Glorious approach past Pearl Harbour including views of reserve ships and masses of hardware at what was Hickham Field – presumably it’ll all only get busier still under Trump as he squares up to China, and there is certainly a lot of flying going on.

Delighted to report that there were no garlands and flowers on my arrival at HNL. Instead just efficiency and open planning – the first airport I’ve been to with gardens to sit in and a cheery control tower.

Whisked into the hotel in a large van talking politics with the driver who wanted Sanders for president but clearly didn’t disapprove entirely of Mr Trump, though he found it difficult to expand on why. He didn’t like many of the things being tweeted but….  Worrying stuff.

That said, he went onto explain that he was originally from Boston and was feeling it was time to take things more seriously. The difficulty of living in Oahu, apparently, is that it is a life of sunshine, parties, and much sex. He found it hard looking at FB for all his contemporaries were married with kids. It was time to settle down. Oh dear. I managed not to weep.

Holiday Inn Waikiki is fine – booked in by a delightful lady who squealed when I explained that I was treating myself for my 50th, high fived me, fashioned a birthday card there and then signed by her and her colleagues, and presented me with a gift (shan’t say what obviously because I’ll give it to someone else in due course), and all because it was her fiftieth year too and she was going to England to celebrate.

Duly upgraded to a room with a slightly better view – as she said acidly you’d have to lean out over the balcony for the partial sea view in the original room,  and since I’m on the 14th floor I would not have liked that at all.

And then just enough time for a stroll to the beach in the sunshine and, naturally, a small military museum (“What time do you have?” said the elderly veteran at the desk. “Three pm, were you hoping it was four and almost time to close?” I replied. He smiled, and confirmed that was so, but perked up and talked enthusiastically about the place.

In fact, it was rather good ( US Army museum in a former coastal defence battery – echoes of Orkney, of course) and had fascinating displays about the indigenous population’s enthusiastic response to getting guns from westerners (I’m top dog now is the short version), the joys of being posted to Oahu from NYC at the turn of the C19/20th century (let’s live in tents for six months but keep smiling), and most interestingly the war service of second generation Japanese Hawaiians (lots of genuinely vital work translating in the Pacific theatre as well as landing at Salerno and fighting up through Italy and into France).
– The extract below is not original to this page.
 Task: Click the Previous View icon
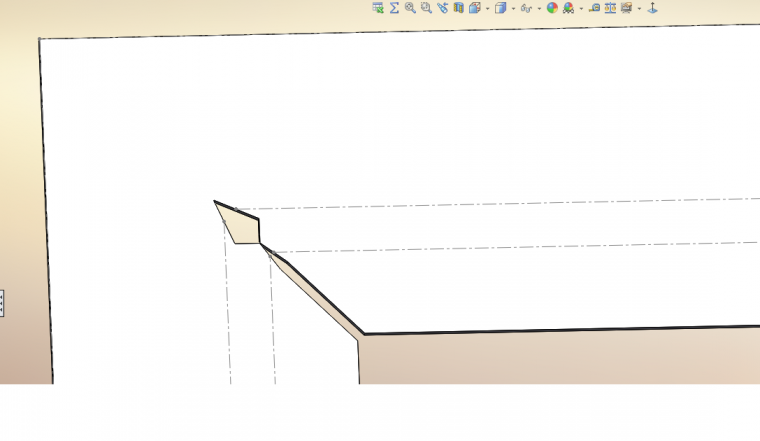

The striking thing about Hawaii is how un American it is in many ways. In 1941, 37% (the largest group) of the population was of Japanese extraction, and that doesn’t seem to have changed. Most of the tourists are from Japan, or China, or Korea, and the majority of people doing the tourist jobs are either indigenous or asian.

Mixed race is also very prevalent and caused me momentary, if silent, consternation at check in. The jolly white 50 year old, when talking to a father (white) and son (Japanese), said in an entirely relaxed manner “Oh you’re related, I’d never have guessed”. I waited for outrage but it never came. Instead she went on, “Yeh, it’s the same with me, I’m half Japanese but you’d never know, would you”.  Oh to be so relaxed, though as I was to discover at Pearl it’s not always like that.

And finally the poke. It was just what I needed and found just round the corner in a convenience store! The choice was good and I plumped for one with avocado thrown in which certainly made things go more smoothly.  It was also admirably healthy as well as pleasurable. More of this I thought!